(Stored data entries):

_ _ _ _ _

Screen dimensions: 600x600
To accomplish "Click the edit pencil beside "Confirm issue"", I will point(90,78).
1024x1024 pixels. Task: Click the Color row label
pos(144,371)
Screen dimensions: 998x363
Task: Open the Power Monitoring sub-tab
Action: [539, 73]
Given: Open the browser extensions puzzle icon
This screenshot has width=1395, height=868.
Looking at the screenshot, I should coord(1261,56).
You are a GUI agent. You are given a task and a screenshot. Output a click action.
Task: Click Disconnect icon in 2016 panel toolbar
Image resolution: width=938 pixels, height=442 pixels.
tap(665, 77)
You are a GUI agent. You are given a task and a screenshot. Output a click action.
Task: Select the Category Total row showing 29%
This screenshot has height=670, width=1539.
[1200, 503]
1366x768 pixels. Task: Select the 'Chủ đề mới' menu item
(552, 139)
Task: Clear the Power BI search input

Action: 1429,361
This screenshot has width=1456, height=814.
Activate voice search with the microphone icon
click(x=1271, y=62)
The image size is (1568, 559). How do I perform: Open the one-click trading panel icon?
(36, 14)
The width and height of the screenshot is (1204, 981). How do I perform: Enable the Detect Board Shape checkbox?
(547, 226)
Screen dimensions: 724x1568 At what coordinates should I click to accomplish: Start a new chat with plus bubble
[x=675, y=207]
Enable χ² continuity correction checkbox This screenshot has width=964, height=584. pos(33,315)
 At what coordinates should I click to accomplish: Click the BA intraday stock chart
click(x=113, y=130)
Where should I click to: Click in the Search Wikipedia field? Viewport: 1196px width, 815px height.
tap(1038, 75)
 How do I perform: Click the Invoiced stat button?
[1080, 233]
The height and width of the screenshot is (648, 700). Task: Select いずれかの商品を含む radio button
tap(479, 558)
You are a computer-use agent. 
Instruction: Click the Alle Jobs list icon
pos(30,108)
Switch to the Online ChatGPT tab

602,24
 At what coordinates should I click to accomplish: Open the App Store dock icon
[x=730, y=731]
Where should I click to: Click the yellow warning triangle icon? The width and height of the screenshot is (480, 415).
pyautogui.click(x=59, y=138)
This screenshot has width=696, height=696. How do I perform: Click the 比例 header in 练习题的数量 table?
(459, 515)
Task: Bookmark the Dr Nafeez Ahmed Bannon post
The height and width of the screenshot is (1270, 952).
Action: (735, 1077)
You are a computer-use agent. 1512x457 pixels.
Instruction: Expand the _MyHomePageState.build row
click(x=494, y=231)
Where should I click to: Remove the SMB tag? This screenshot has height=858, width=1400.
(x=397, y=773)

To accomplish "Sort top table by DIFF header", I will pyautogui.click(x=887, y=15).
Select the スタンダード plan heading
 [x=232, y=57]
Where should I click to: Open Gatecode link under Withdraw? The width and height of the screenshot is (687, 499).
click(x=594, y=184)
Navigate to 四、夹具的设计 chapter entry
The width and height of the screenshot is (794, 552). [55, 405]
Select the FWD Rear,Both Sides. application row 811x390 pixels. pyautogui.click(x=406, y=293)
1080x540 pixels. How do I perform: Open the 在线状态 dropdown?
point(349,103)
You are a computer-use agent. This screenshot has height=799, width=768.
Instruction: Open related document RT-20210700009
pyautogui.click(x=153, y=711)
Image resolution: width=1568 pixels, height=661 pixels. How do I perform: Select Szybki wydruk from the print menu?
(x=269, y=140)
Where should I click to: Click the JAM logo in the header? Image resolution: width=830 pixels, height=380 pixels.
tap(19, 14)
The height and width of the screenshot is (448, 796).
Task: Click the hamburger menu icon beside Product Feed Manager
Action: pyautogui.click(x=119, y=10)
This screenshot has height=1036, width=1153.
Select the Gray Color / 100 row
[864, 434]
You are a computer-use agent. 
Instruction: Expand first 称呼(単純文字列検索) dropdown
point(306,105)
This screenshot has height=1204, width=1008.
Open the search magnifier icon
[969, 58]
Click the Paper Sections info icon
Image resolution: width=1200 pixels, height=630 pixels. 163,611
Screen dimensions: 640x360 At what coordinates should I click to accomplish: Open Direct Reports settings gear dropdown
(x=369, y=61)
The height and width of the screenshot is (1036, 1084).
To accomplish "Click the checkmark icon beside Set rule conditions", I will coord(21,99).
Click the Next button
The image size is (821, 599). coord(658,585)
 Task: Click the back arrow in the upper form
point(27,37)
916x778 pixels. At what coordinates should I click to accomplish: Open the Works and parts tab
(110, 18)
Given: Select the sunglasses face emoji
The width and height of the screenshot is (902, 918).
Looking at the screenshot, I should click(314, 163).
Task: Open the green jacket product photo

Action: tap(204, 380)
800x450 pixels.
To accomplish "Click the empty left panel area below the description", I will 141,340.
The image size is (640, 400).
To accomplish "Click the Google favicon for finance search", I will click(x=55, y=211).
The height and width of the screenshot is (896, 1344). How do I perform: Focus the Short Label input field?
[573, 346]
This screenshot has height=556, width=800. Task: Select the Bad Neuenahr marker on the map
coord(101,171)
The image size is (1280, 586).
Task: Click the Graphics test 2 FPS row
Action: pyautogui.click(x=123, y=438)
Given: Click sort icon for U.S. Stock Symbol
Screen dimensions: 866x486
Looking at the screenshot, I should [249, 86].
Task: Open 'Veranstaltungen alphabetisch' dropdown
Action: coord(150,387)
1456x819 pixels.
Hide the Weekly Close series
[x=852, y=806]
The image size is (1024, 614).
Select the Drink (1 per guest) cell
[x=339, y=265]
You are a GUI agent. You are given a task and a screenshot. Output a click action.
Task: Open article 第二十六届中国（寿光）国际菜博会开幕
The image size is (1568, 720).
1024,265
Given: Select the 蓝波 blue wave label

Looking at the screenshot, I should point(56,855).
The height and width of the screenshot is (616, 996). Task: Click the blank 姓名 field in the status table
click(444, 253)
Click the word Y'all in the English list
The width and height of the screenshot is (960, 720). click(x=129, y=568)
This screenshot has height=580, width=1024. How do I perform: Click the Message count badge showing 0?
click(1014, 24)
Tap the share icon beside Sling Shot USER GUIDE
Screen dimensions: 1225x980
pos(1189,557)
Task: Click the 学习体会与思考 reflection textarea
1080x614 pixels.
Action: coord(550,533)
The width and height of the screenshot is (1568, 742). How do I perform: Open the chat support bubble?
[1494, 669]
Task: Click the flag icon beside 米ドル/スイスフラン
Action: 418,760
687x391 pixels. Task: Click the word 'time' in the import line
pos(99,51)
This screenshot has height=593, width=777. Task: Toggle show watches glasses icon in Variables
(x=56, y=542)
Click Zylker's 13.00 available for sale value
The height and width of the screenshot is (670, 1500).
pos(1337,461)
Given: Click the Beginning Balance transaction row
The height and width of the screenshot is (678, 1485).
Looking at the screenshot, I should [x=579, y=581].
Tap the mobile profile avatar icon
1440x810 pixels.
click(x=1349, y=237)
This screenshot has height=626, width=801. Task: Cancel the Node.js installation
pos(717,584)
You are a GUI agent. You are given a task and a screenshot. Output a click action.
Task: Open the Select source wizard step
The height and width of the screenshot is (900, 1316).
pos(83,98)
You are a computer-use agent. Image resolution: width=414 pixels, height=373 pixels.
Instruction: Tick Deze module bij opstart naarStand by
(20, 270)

_ _ _ _ _

(PROMPT):
A verbatim restatement of all the entries above is required.

(ANSWER TO THE EXERCISE):
Screen dimensions: 600x600
To accomplish "Click the edit pencil beside "Confirm issue"", I will point(90,78).
1024x1024 pixels. Task: Click the Color row label
pos(144,371)
Screen dimensions: 998x363
Task: Open the Power Monitoring sub-tab
Action: [539, 73]
Given: Open the browser extensions puzzle icon
This screenshot has width=1395, height=868.
Looking at the screenshot, I should coord(1261,56).
You are a GUI agent. You are given a task and a screenshot. Output a click action.
Task: Click Disconnect icon in 2016 panel toolbar
Image resolution: width=938 pixels, height=442 pixels.
tap(665, 77)
You are a GUI agent. You are given a task and a screenshot. Output a click action.
Task: Select the Category Total row showing 29%
This screenshot has height=670, width=1539.
[1200, 503]
1366x768 pixels. Task: Select the 'Chủ đề mới' menu item
(552, 139)
Task: Clear the Power BI search input

Action: 1429,361
This screenshot has width=1456, height=814.
Activate voice search with the microphone icon
click(x=1271, y=62)
The image size is (1568, 559). How do I perform: Open the one-click trading panel icon?
(36, 14)
The width and height of the screenshot is (1204, 981). How do I perform: Enable the Detect Board Shape checkbox?
(547, 226)
Screen dimensions: 724x1568 At what coordinates should I click to accomplish: Start a new chat with plus bubble
[x=675, y=207]
Enable χ² continuity correction checkbox This screenshot has width=964, height=584. pos(33,315)
 At what coordinates should I click to accomplish: Click the BA intraday stock chart
click(x=113, y=130)
Where should I click to: Click in the Search Wikipedia field? Viewport: 1196px width, 815px height.
tap(1038, 75)
 How do I perform: Click the Invoiced stat button?
[1080, 233]
The height and width of the screenshot is (648, 700). Task: Select いずれかの商品を含む radio button
tap(479, 558)
You are a computer-use agent. 
Instruction: Click the Alle Jobs list icon
pos(30,108)
Switch to the Online ChatGPT tab

602,24
 At what coordinates should I click to accomplish: Open the App Store dock icon
[x=730, y=731]
Where should I click to: Click the yellow warning triangle icon? The width and height of the screenshot is (480, 415).
pyautogui.click(x=59, y=138)
This screenshot has width=696, height=696. How do I perform: Click the 比例 header in 练习题的数量 table?
(459, 515)
Task: Bookmark the Dr Nafeez Ahmed Bannon post
The height and width of the screenshot is (1270, 952).
Action: (735, 1077)
You are a computer-use agent. 1512x457 pixels.
Instruction: Expand the _MyHomePageState.build row
click(x=494, y=231)
Where should I click to: Remove the SMB tag? This screenshot has height=858, width=1400.
(x=397, y=773)

To accomplish "Sort top table by DIFF header", I will pyautogui.click(x=887, y=15).
Select the スタンダード plan heading
 [x=232, y=57]
Where should I click to: Open Gatecode link under Withdraw? The width and height of the screenshot is (687, 499).
click(x=594, y=184)
Navigate to 四、夹具的设计 chapter entry
The width and height of the screenshot is (794, 552). [55, 405]
Select the FWD Rear,Both Sides. application row 811x390 pixels. pyautogui.click(x=406, y=293)
1080x540 pixels. How do I perform: Open the 在线状态 dropdown?
point(349,103)
You are a computer-use agent. This screenshot has height=799, width=768.
Instruction: Open related document RT-20210700009
pyautogui.click(x=153, y=711)
Image resolution: width=1568 pixels, height=661 pixels. How do I perform: Select Szybki wydruk from the print menu?
(x=269, y=140)
Where should I click to: Click the JAM logo in the header? Image resolution: width=830 pixels, height=380 pixels.
tap(19, 14)
The height and width of the screenshot is (448, 796).
Task: Click the hamburger menu icon beside Product Feed Manager
Action: pyautogui.click(x=119, y=10)
This screenshot has height=1036, width=1153.
Select the Gray Color / 100 row
[864, 434]
You are a computer-use agent. 
Instruction: Expand first 称呼(単純文字列検索) dropdown
point(306,105)
This screenshot has height=1204, width=1008.
Open the search magnifier icon
[969, 58]
Click the Paper Sections info icon
Image resolution: width=1200 pixels, height=630 pixels. 163,611
Screen dimensions: 640x360 At what coordinates should I click to accomplish: Open Direct Reports settings gear dropdown
(x=369, y=61)
The height and width of the screenshot is (1036, 1084).
To accomplish "Click the checkmark icon beside Set rule conditions", I will coord(21,99).
Click the Next button
The image size is (821, 599). coord(658,585)
 Task: Click the back arrow in the upper form
point(27,37)
916x778 pixels. At what coordinates should I click to accomplish: Open the Works and parts tab
(110, 18)
Given: Select the sunglasses face emoji
The width and height of the screenshot is (902, 918).
Looking at the screenshot, I should click(314, 163).
Task: Open the green jacket product photo

Action: tap(204, 380)
800x450 pixels.
To accomplish "Click the empty left panel area below the description", I will 141,340.
The image size is (640, 400).
To accomplish "Click the Google favicon for finance search", I will click(x=55, y=211).
The height and width of the screenshot is (896, 1344). How do I perform: Focus the Short Label input field?
[573, 346]
This screenshot has height=556, width=800. Task: Select the Bad Neuenahr marker on the map
coord(101,171)
The image size is (1280, 586).
Task: Click the Graphics test 2 FPS row
Action: pyautogui.click(x=123, y=438)
Given: Click sort icon for U.S. Stock Symbol
Screen dimensions: 866x486
Looking at the screenshot, I should [249, 86].
Task: Open 'Veranstaltungen alphabetisch' dropdown
Action: coord(150,387)
1456x819 pixels.
Hide the Weekly Close series
[x=852, y=806]
The image size is (1024, 614).
Select the Drink (1 per guest) cell
[x=339, y=265]
You are a GUI agent. You are given a task and a screenshot. Output a click action.
Task: Open article 第二十六届中国（寿光）国际菜博会开幕
The image size is (1568, 720).
1024,265
Given: Select the 蓝波 blue wave label

Looking at the screenshot, I should point(56,855).
The height and width of the screenshot is (616, 996). Task: Click the blank 姓名 field in the status table
click(444, 253)
Click the word Y'all in the English list
The width and height of the screenshot is (960, 720). click(x=129, y=568)
This screenshot has height=580, width=1024. How do I perform: Click the Message count badge showing 0?
click(1014, 24)
Tap the share icon beside Sling Shot USER GUIDE
Screen dimensions: 1225x980
pos(1189,557)
Task: Click the 学习体会与思考 reflection textarea
1080x614 pixels.
Action: coord(550,533)
The width and height of the screenshot is (1568, 742). How do I perform: Open the chat support bubble?
[1494, 669]
Task: Click the flag icon beside 米ドル/スイスフラン
Action: 418,760
687x391 pixels. Task: Click the word 'time' in the import line
pos(99,51)
This screenshot has height=593, width=777. Task: Toggle show watches glasses icon in Variables
(x=56, y=542)
Click Zylker's 13.00 available for sale value
The height and width of the screenshot is (670, 1500).
pos(1337,461)
Given: Click the Beginning Balance transaction row
The height and width of the screenshot is (678, 1485).
Looking at the screenshot, I should [x=579, y=581].
Tap the mobile profile avatar icon
1440x810 pixels.
click(x=1349, y=237)
This screenshot has height=626, width=801. Task: Cancel the Node.js installation
pos(717,584)
You are a GUI agent. You are given a task and a screenshot. Output a click action.
Task: Open the Select source wizard step
The height and width of the screenshot is (900, 1316).
pos(83,98)
You are a computer-use agent. Image resolution: width=414 pixels, height=373 pixels.
Instruction: Tick Deze module bij opstart naarStand by
(20, 270)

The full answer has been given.